Even more bizarre developments
The Pentagon is apparently blocking access to a government web site designed to help American expats get and use absentee ballots.
It’s like I’m challenging them or something
I keep posting “how much lower can the GOP go?” and, well, they keep showing me. I mean, damn.
When that smarmy English bastard is just too damn downtown for your taste
And now, Pirate jokes
Over at McSweeney’s. Arrrr.
In which we explore plans and expectations for postwar Iraq
Once again, I could write this, but it’s more efficient just to send you over to Fred at Slacktivist, or this discussion with military experts over at Salon. Sigh.
Microsoft in Land-Grab Mode
Read about how they’re looking to take control of CD security and are likely working to cripple USB support, and Linux with it. Neither of these developments, should they come to pass, would be good for consumers, even if you don’t mind more control of more things living in Redmond.

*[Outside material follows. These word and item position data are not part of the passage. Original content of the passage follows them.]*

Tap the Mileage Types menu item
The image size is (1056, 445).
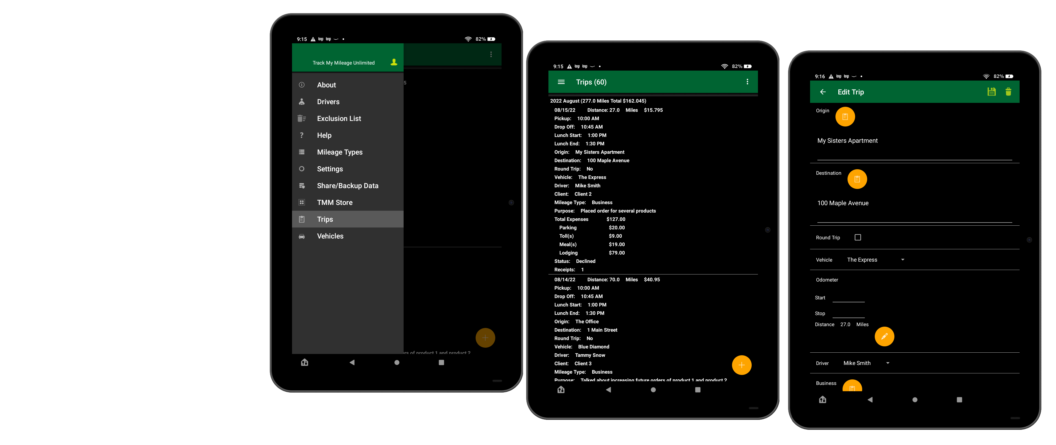[x=340, y=151]
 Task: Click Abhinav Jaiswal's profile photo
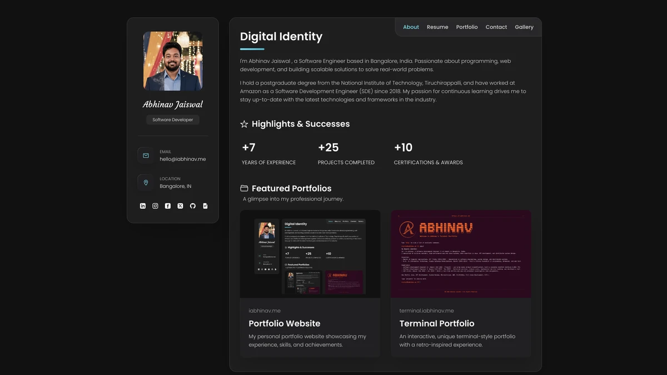click(x=172, y=61)
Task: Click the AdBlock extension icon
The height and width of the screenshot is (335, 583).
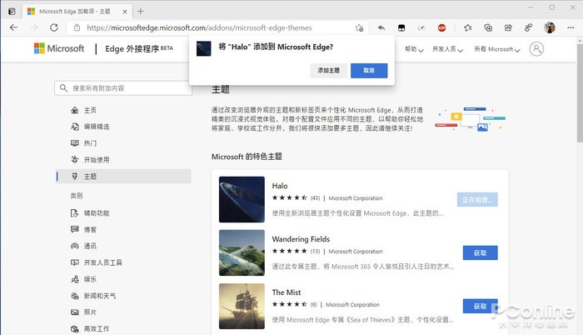Action: (x=442, y=28)
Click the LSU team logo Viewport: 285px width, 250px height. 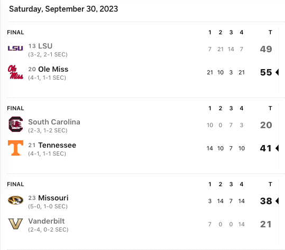(x=15, y=48)
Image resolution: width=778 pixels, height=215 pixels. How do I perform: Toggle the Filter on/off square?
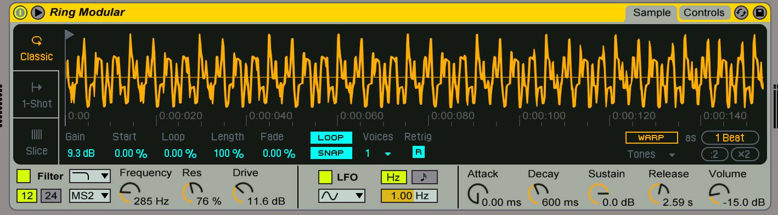coord(24,177)
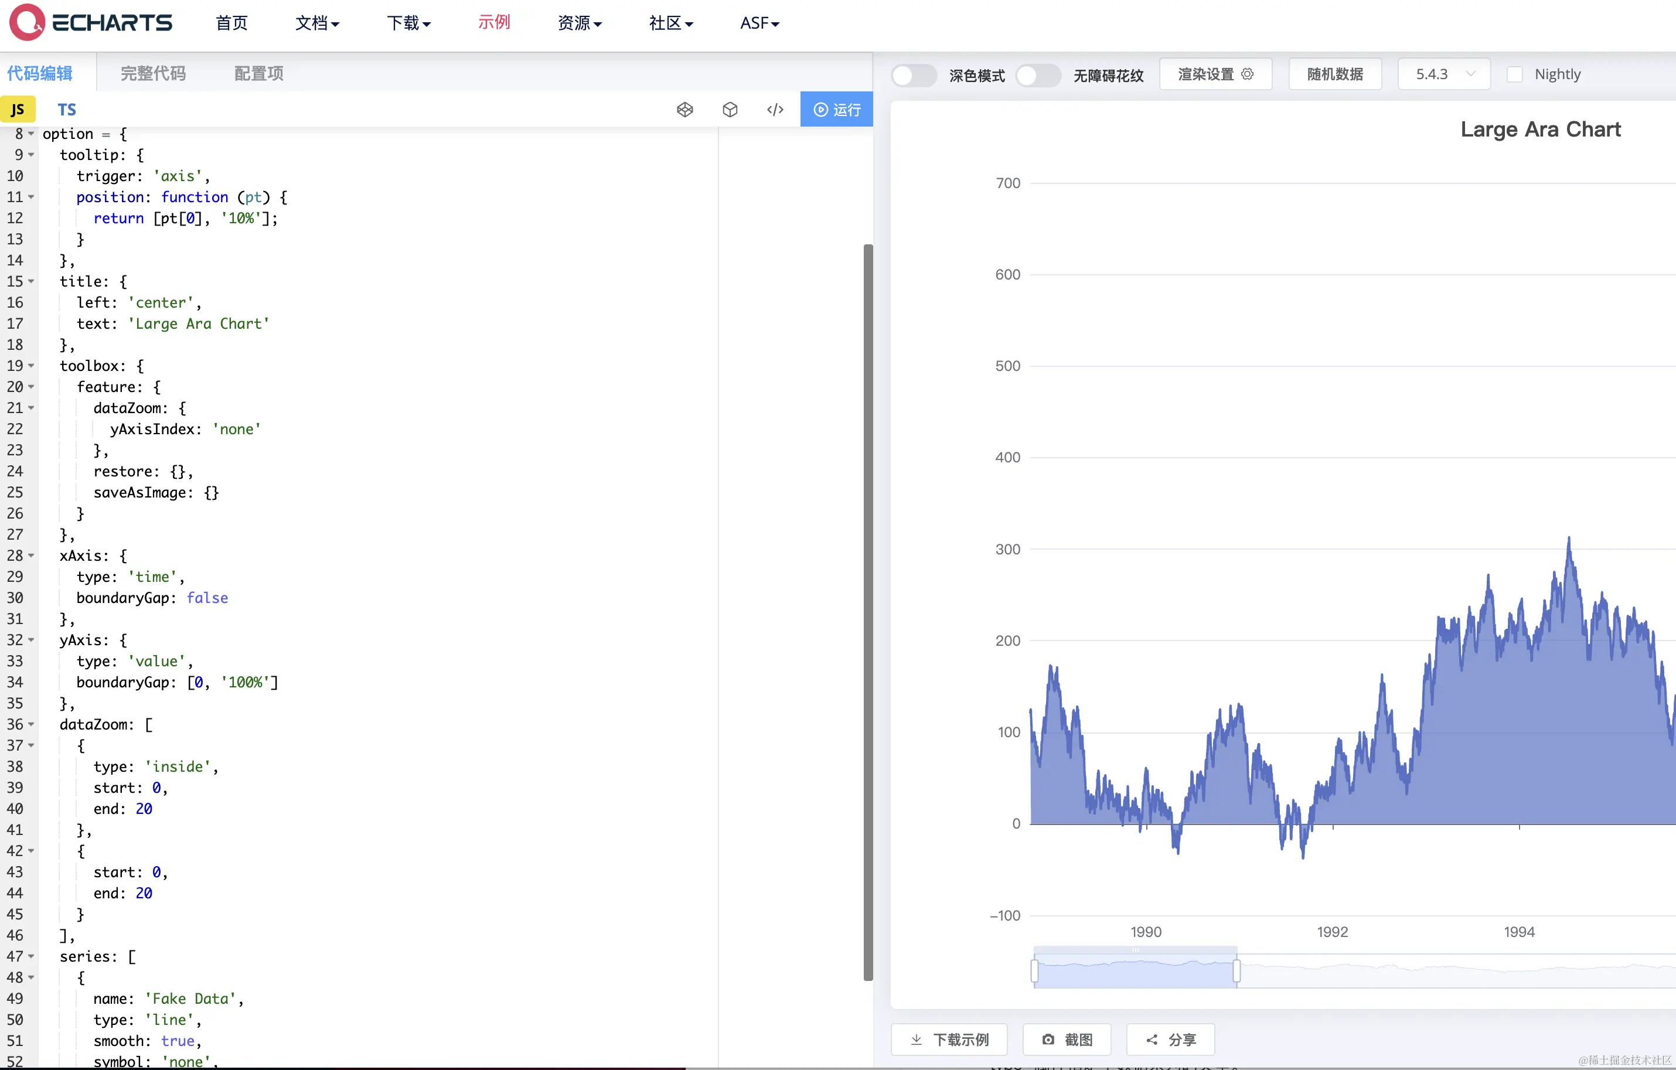Click the 随机数据 button
The height and width of the screenshot is (1070, 1676).
click(x=1334, y=74)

Dept. of No Shame, GOP Division
Iraqi insurgents are only attacking because they want to influence the election in Kerry’s favor, or so says Dick Armitage.
Jesus.
Careful with that digital camera
Or you might end up the subject of a follow-up to IFoundSomeOfYourLife.
Remember Yaser Hamdi?
He was one of the American citizens detained indefinitely, without counsel or charge, on the grounds that he was an “enemy combatant” and therefore not subject to the rights of the accused as we enshrine them here. See, he was SO DANGEROUS that they had to hold him in secret and not allow him to address the evidence against him.
Right. He’s being released in a deal wherein he must (a) renounce his US Citizenship and (b) leave the US for Saudi Arabia.
I’m sorry, but What. The. Fuck?
The agreement to free Yaser Esam Hamdi represents a stunning reversal for the Bush administration, which argued for more than two years that the former Taliban fighter was potentially so dangerous that he had to be detained indefinitely in solitary confinement with no access to counsel and no right to trial.
It will be interesting to hear how Hamdi characterizes his ordeal once he’s free to talk. Terrorist or not, I’m not happy with the DOJ’s actions here, and this deal seems custom-tailored to save face in the wake of several rulings putting them in their place. As it happens, the Constitution is, you know, LAW and all.
In which we tease the afflicted
We expect Mr Coyote to become slightly less strident in the near future, because we have it on good authority that he’s (a) about half drunk because (b) he got a pretty sweet job offer today. So there’s that.
Follow-up on the bumper sticker firing
If you clicked through, you may remember that the fired worker’s boss said something along the lines of “you can either work for me, or work for John Kerry.” In the wake of the publicity about the firing, two intersting things happened. First, the boss tried to re-hire her; second, John Kerry actually did.
Original post here.
Well, shit.
Johnny Ramone, dead at 55.
Two from Fred
Slacktivist has two fine posts this morning:
- No DD-214, no job. A DD-214 documents the circumstances under which an individual left the military. Fred notes “I am not interested in the typographical capabilities of the IBM Executive Model D typewriter . . . I want to see the man’s DD-214.”
- Careless committees. Here Mr. Clark notes the sad state of environmental legislation in general — and the Endangered Species Act in particular — under this administration, but also includes this gem: “The British scientist J.B.S. Haldane, the story goes, was asked by a clergyman what we might learn about God from studying the creation. Haldane replied that, ‘He has an inordinate fondness for beetles.'” Gotta love that.